Punto terzo, negli USA le riserve naturali non sono assolutamente vietate alla circolazione in bicicletta, anzi...gli dedicano degli appositi sentieri, visto che da loro lo sport è una cultura che ormai sviluppano da centinaia di anni e non sono un popolo di sedentari come i nostri connazionali!!!
tanto per darvi un'idea, guardatevi questo video ;) http://vimeo.com/32878878

Last but not least, come detto in più di qualche post, non bisogna fare di tutta l'erba un fascio, perchè spesso maleducati e irrispettosi di legge e codici sono sempre una minoranza...

Marco Angeletti

Anonimo ha detto...

Il problema nasce soprattutto sui sentieri, non ho MAI trovato una persona su MTB che scendendo desse gentilmente la precedenza, anzi qualcuno ti manda anche a quel paese...ma li posso capire, daltro canto fermarsi alla velocita da deficenti a cui scendono...

Negli USA, che hanno spazi verdi enormi hanno confinato le MTB solo su alcuni sentieri, vietato il fuoripista e in 5 parchi stanno pensando di vietare totalmente il transito a qualsiasi cosa con ruote.

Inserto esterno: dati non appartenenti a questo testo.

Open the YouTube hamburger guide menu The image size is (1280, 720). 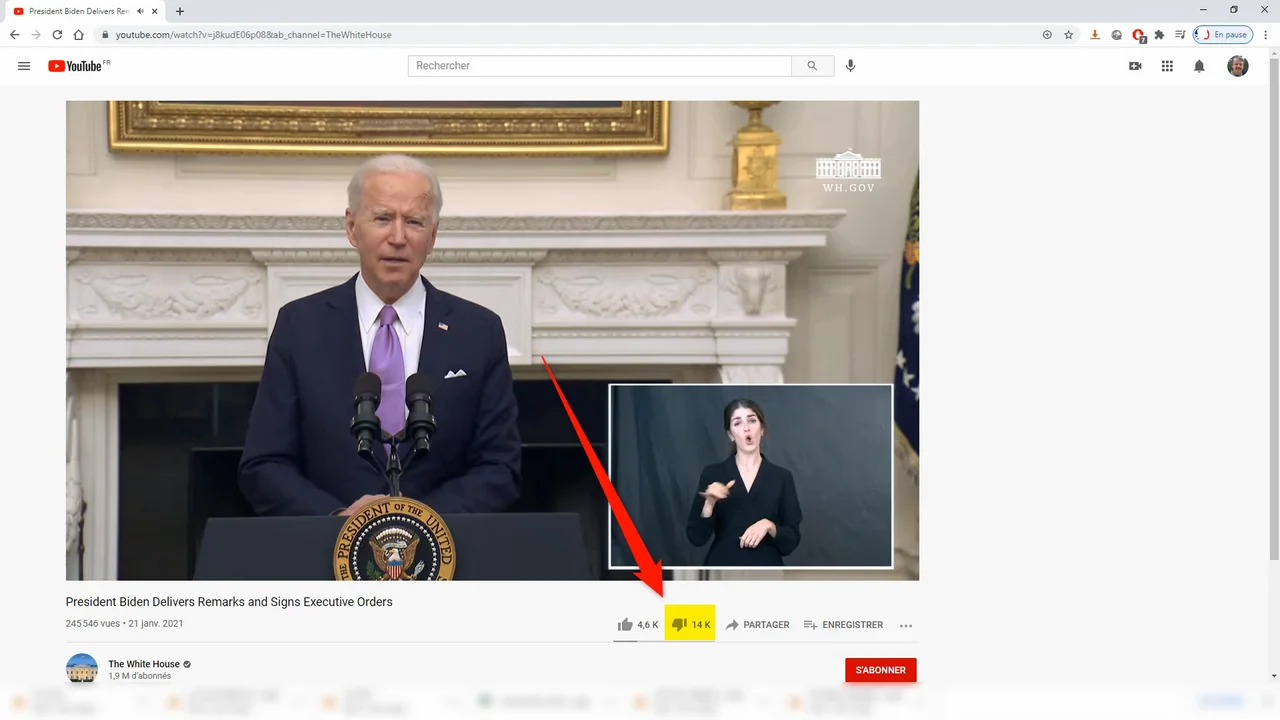pyautogui.click(x=24, y=66)
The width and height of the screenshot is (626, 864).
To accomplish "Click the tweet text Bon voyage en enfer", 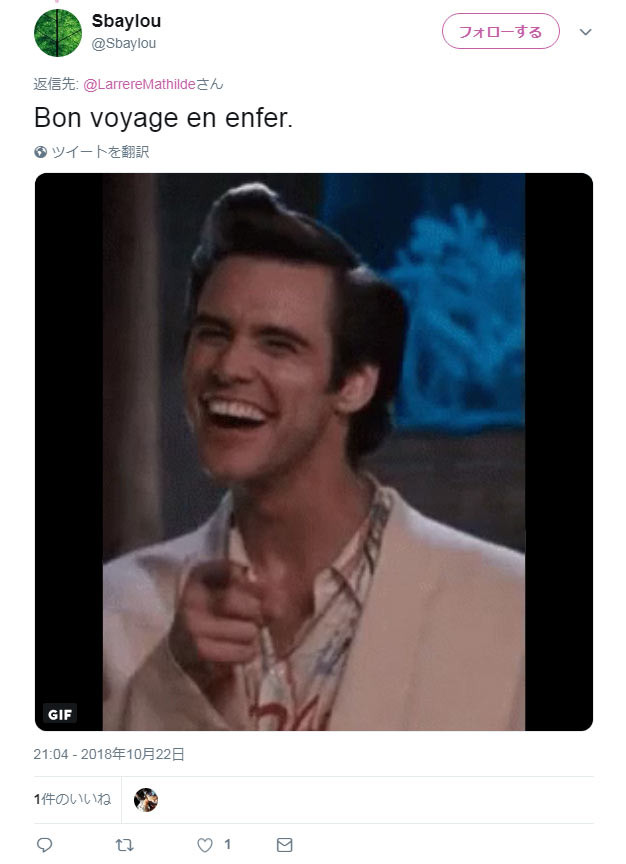I will coord(163,118).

In Italia soprattutto in trentino il transito di MTB é giustamente e severamente regolamentato.
A mio personale parere dovrebbe essere cosi OVUNQUE, altrimenti correrete il rischio di finire come quelli con le moto da enduro...

Anonimo ha detto...

è capitato anche a me di incontrare ciclisti in valle olona un pò maleducati e pericolosi,soprattutto per chi va a passeggiare con i bambini!

Anna

ASD Emissioni Zero ha detto...

@Anna: danno molto fastidio anche a me, noi quando usciamo in escursione e portiamo fuori gruppi di gente che viene a visitare la Valle ne incontriamo a iosa...purtroppo a volte la gente prende lo sport con troppa foga, invece di praticarlo con divertimento e per il sano piacere di farlo!!!!

@Anonimo che non si firma: io che sono nato e cresciuto in montagna (dove esiste una riserva naturale e il passaggio della bike come quello delle moto non è vietato perchè la gente sa comportarsi in mezzo alla natura a modo...) rispetto sempre natura e persona, ma perchè sono stato educato bene dai miei genitori in tal senso!
Lo faccio nei boschi, come al supermercato, alle Poste, dal Dottore, sulle piste da sci, etc etc...purtroppo non è sempre così!

Per quanto riguarda invece il discorso "states" mi informerò, ma mi sembra un pò una bufala...questo perchè so bene, avendo molti amici atleti del settore di quelle zone, che non è vero: anche nello Yosemite Natural Park le bike possono girare e non sono "confinate" a nessuno sentiero; questo perchè ogni attività sportiva-ludico-ricreativa all'interno del parco ha una sua area dedicata!!!
Mi può gentilmente indicare quali sarebbero questi 5 parchi???tanto per non rischiare di andare a girare con degli amici da quelle parti e rimanere fregato!!!

Per quanto riguarda il Trentino Alto-Adige, la Regione in quelle zone, che è avanti millenni rispetto al resto dell'Italia, ha ben pensato di seguire l'esempio di Francia e Svizzera e di dedicare delle zone di alcuni comprensori al freeride e al down hill, vietanto ai pedoni la circolazione su X sentieri!
per quanto riguarda il resto dei sentieri sulle mappe, in Italia sono transitabili sia a piedi che in mountain bike finchè il Ministero o la Presidenza del Consiglio dei Ministri non scriverà il contrario...da che esiste l'uomo sulla terra, la montagna in Italia è di tutti, a meno che non ci siano espliciti cartelli che segnalino il divieto di circolazioni a mezzi,animali,persone,cose o quant'altro!!!

Quanto sopra lo posso affermare visto e considerato il fatto che giriamo mezza Italia con l'organizzazione di eventi sportivi dedicati alla promozione del territorio e dell'attività sportiva fatta senza cronometri e per il puro gusto di farla!!!!